**Фрагмент документа**
##########
Шрифт:
Закладка:
И действительно вспоминается: «Рассказывали, будто раз за обедом у Веселовских… вдруг запищало от края стола: – Милостивые государыни и милостивые государи… – И тут лишь увидели, что над столом – голова «пупса», Юрочки; Юрочка, поднимая стакан… тост произносит» (А. Белый. «На рубеже двух столетий». М., 1931, с. 110).
Конечно, это случайность, что оба Юрочки и обоим как раз по десяти лет. Кроме того, Юрочка Живаго, в отличие от Юрочки Веселовского, поднялся не за торжественным столом и говорить на самом деле не собирался – он зарыдал, но по существу эпизоды аналогичны. Истинная разница между ними заключена в отношении к «пупсу», мальчику, выступающему наравне со взрослыми, изначально получившему и чувствующему за собой жизненное полноправие. Один автор над своим Юрочкой иронизирует, другой – проникновенно всматривается.
Подобная перекличка с предшественниками могла бы послужить предметом целого исследования. Но и так ясно: если автор предлагает нам перечитать знакомое, то, стало быть, о знакомом у него написано иначе, под другим углом зрения, чем писали прежде.
Борис Пастернак почувствовал себя, очевидно, исторически обязанным высказаться на тему уже, казалось бы, исчерпанную, – об интеллигентском индивидуализме. Не думаю, что он полемизировал именно с мемуарными книгами Андрея Белого, охватывающими в точности тот же период, или, скажем, с чеховской «Скучной историей» и с «Жизнью Клима Самгина». Но вернуться к проблеме, к типу личности, раскрытой в перечисленных и во многих других классических произведениях, ему, вероятно, представлялось необходимым.
##########
**Исходный материал**
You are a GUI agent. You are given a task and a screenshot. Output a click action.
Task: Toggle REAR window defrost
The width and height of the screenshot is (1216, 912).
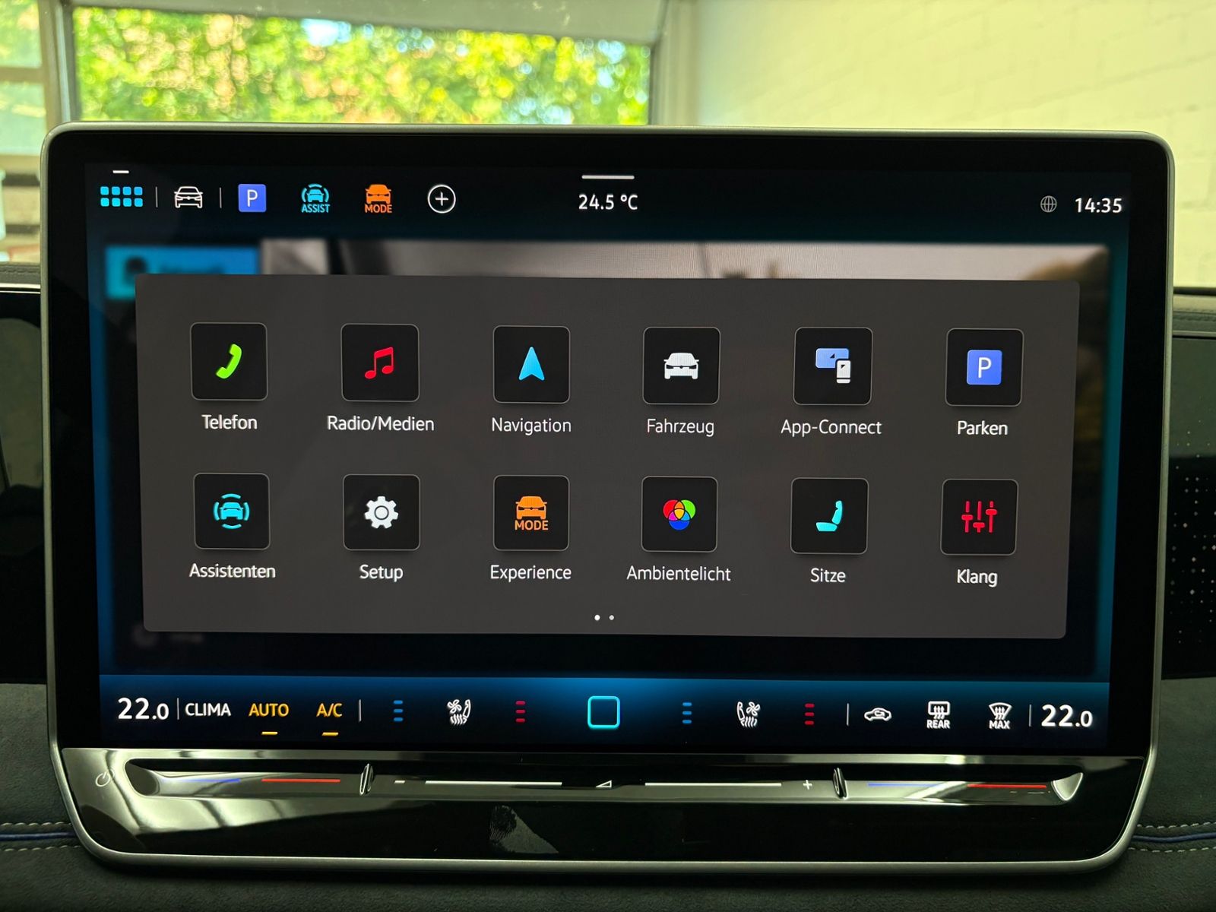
##########
**Задание**
Переведите на английский язык предложение из фрагмента о Пастернаке: «Конечно, это случайность, что оба Юрочки и обоим как раз по десяти лет». Материал никак не связан с фрагментом.

**Решение задания**
Of course, it is a coincidence that both are Yurochkas and that both happen to be exactly ten years old.